Lucky for her, she has a couple of girlfriends, Cynthia (Tracee Ellis Ross) and Brenda’s (Terri J. Vaughn) who are intent on playing matchmaker. But all the blind dates they come up with both turn out to be total disasters.
One loser is an unemployed, 40 year-old, aspiring rapper who describes himself as “between jobs,” expects Julia to pick up the check, and makes a scene in the restaurant by complaining “How come all the white people have bread!” very loudly. Another player seems like a nice guy till they’re confronted on the street by his wife and young son who screams, “Get away from my daddy, tramp!”
Just when Julia is resigning herself to a perpetual state of spinsterhood, Mr. Right appears in the person of Monty (Idris Elba). The problem is that she barely notices him, since the only reason their paths cross is because he’s moonlighting as a limo driver to supplement his income as an auto mechanic.
Monty needs the extra income to support his three adorable little girls (Sierra, China and Lauryn McClain), plus he has a big custody battle brewing with his trashy ex-wife, Jennifer (Tasha Smith) who is shacking up with a drug dealer (Gary Anthony Sturgis). The wayward woman has already indicated that her outlaw Sugar Daddy is willing to underwrite her legal fees.
Not wanting his daughters to end up with their obviously unfit mother and a bad male role model, Monty, in a stroke of genius, impulsively asks the pretty, high-powered lawyer he happens to be chauffeuring around to handle his baby mama drama in the courtroom. Julia reluctantly agrees to take his case pro bono. Then, he even summons up the courage to ask her for a date, once he senses a little chemistry between them.
This daddy’s little rich girl-meets-humble poor boy premise underpins Daddy’s Little Girls, the latest modern morality play from Tyler Perry. Although there’s no Madea character in the mix this time out, the film was written and directed by Perry and therefore features plenty of his pictures’ trademarks. Thusm we find an assortment of recognizable African-American archetypes from the abuse victim to the trifling womanizer to the sassy sister to the gallant knight in shining armor who serves to smash the prevailing negative stereotype of the black male as a gangsterish thug.
Gabrielle Union has never before exhibited as much of an emotional range as seen in this role as an ice princess whose cold heart melts when offered an opportunity with a real man who comes with a ready-made family. Idris Elba is just as endearing as that too good to be true patriarch willing to do whatever it takes to protect his offspring. And the rest of the principal cast deserves kudos for giving their all in executing Perry’s timely script designed to tap into his targeted demographic with another very positive message.

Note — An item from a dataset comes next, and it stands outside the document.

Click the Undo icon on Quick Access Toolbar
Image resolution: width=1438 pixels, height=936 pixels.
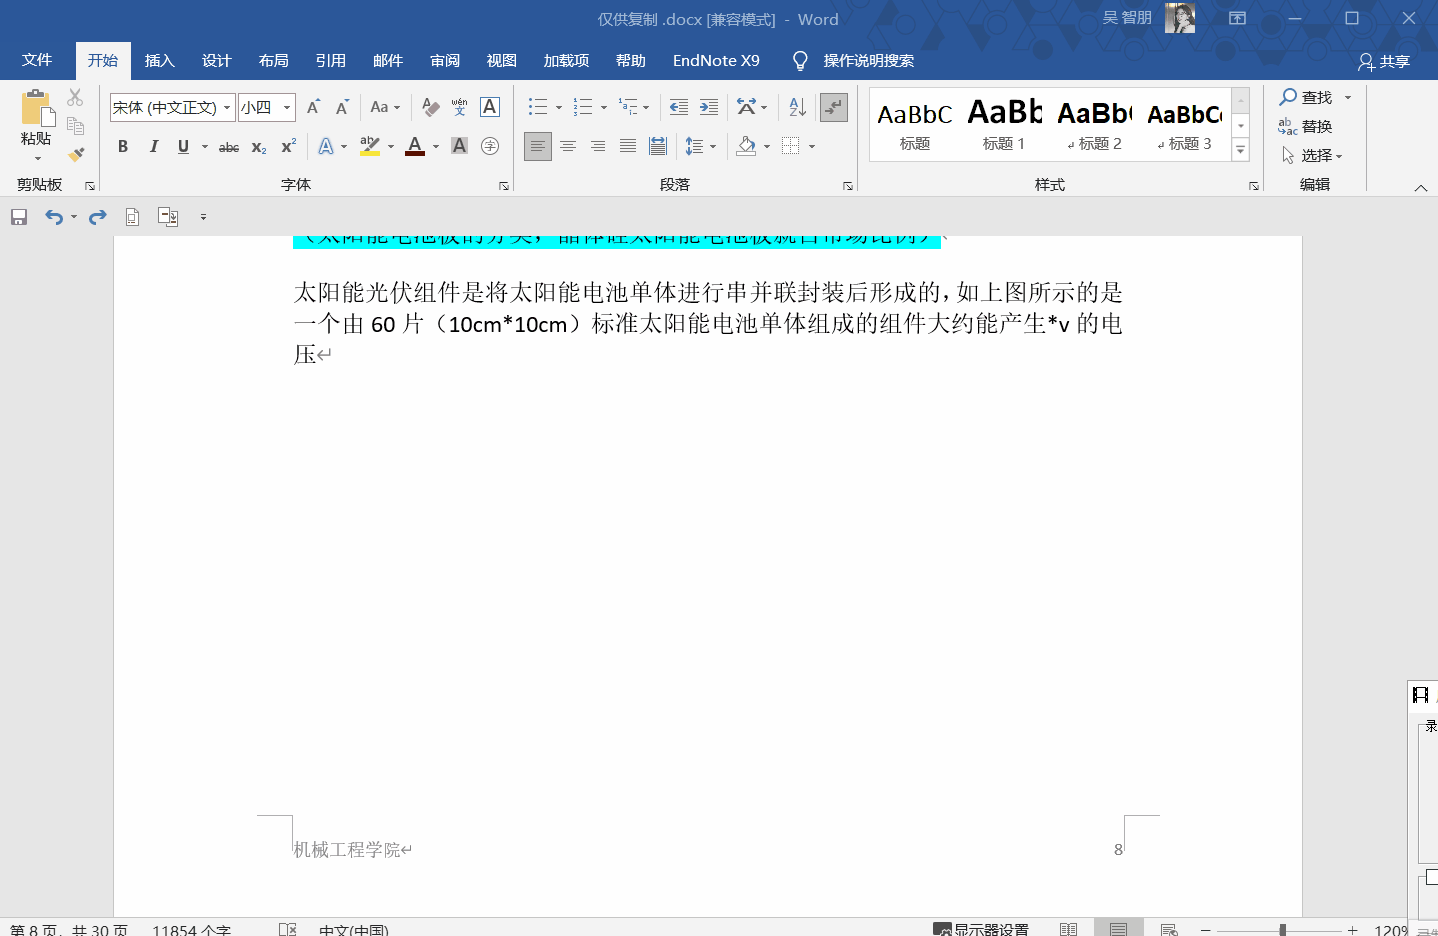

Given the reliable quality of such recent Lions Gate productions as Crash, Madea’s Family Reunion, Akeelah and the Bee, and now Daddy’s Little Girls, the studio has quietly established itself as the industry leading when it comes to producing dignified African-American-oriented fare. This flick’s a breath of fresh air after the insulting garbage some of its competition has been pushing lately like Norbit and Code Name: The Cleaner.
Daddy’s Little Girls
Excellent (4 stars)
Rated PG-13 for sexuality, profanity, violence, drug use and mature themes.